● **Task brief**:
What you should output is the data below, unchanged in every character.

Content starts

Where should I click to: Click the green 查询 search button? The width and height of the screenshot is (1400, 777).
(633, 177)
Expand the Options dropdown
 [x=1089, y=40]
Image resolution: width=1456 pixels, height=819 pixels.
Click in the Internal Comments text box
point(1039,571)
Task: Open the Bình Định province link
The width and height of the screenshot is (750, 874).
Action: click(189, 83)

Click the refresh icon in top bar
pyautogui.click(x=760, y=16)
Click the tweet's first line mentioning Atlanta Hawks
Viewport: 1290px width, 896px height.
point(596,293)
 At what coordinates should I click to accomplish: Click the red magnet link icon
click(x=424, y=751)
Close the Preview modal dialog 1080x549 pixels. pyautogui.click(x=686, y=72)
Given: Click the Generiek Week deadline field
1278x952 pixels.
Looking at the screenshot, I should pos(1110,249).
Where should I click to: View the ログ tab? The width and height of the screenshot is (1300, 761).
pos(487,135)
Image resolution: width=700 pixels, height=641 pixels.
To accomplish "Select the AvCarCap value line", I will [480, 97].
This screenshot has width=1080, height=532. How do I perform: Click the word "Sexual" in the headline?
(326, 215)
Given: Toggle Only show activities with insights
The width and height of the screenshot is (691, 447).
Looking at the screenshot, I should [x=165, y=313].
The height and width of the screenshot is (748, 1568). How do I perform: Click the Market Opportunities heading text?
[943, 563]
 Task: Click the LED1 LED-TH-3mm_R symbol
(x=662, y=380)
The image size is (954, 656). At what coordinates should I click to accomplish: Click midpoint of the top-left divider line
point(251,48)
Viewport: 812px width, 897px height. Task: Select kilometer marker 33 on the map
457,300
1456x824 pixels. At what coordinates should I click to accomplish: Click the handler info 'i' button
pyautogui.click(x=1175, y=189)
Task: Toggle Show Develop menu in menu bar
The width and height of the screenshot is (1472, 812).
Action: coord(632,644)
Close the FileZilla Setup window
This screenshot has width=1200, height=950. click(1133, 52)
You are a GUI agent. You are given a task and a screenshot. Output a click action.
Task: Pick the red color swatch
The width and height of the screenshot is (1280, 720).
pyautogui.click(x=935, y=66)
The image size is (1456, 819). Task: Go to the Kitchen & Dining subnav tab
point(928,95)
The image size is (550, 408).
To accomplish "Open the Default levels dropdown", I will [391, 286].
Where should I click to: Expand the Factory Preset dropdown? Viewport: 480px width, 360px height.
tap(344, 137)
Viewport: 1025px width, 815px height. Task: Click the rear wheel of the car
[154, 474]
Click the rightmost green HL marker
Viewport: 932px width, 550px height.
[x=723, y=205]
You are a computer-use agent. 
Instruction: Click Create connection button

Content ends

● **Answer space**:
Where should I click to: Click the green 查询 search button? The width and height of the screenshot is (1400, 777).
(633, 177)
Expand the Options dropdown
 [x=1089, y=40]
Image resolution: width=1456 pixels, height=819 pixels.
Click in the Internal Comments text box
point(1039,571)
Task: Open the Bình Định province link
The width and height of the screenshot is (750, 874).
Action: click(189, 83)

Click the refresh icon in top bar
pyautogui.click(x=760, y=16)
Click the tweet's first line mentioning Atlanta Hawks
Viewport: 1290px width, 896px height.
point(596,293)
 At what coordinates should I click to accomplish: Click the red magnet link icon
click(x=424, y=751)
Close the Preview modal dialog 1080x549 pixels. pyautogui.click(x=686, y=72)
Given: Click the Generiek Week deadline field
1278x952 pixels.
Looking at the screenshot, I should pos(1110,249).
Where should I click to: View the ログ tab? The width and height of the screenshot is (1300, 761).
pos(487,135)
Image resolution: width=700 pixels, height=641 pixels.
To accomplish "Select the AvCarCap value line", I will [480, 97].
This screenshot has width=1080, height=532. How do I perform: Click the word "Sexual" in the headline?
(326, 215)
Given: Toggle Only show activities with insights
The width and height of the screenshot is (691, 447).
Looking at the screenshot, I should [x=165, y=313].
The height and width of the screenshot is (748, 1568). How do I perform: Click the Market Opportunities heading text?
[943, 563]
 Task: Click the LED1 LED-TH-3mm_R symbol
(x=662, y=380)
The image size is (954, 656). At what coordinates should I click to accomplish: Click midpoint of the top-left divider line
point(251,48)
Viewport: 812px width, 897px height. Task: Select kilometer marker 33 on the map
457,300
1456x824 pixels. At what coordinates should I click to accomplish: Click the handler info 'i' button
pyautogui.click(x=1175, y=189)
Task: Toggle Show Develop menu in menu bar
The width and height of the screenshot is (1472, 812).
Action: coord(632,644)
Close the FileZilla Setup window
This screenshot has width=1200, height=950. click(1133, 52)
You are a GUI agent. You are given a task and a screenshot. Output a click action.
Task: Pick the red color swatch
The width and height of the screenshot is (1280, 720).
pyautogui.click(x=935, y=66)
The image size is (1456, 819). Task: Go to the Kitchen & Dining subnav tab
point(928,95)
The image size is (550, 408).
To accomplish "Open the Default levels dropdown", I will [391, 286].
Where should I click to: Expand the Factory Preset dropdown? Viewport: 480px width, 360px height.
tap(344, 137)
Viewport: 1025px width, 815px height. Task: Click the rear wheel of the car
[154, 474]
Click the rightmost green HL marker
Viewport: 932px width, 550px height.
[x=723, y=205]
You are a computer-use agent. 
Instruction: Click Create connection button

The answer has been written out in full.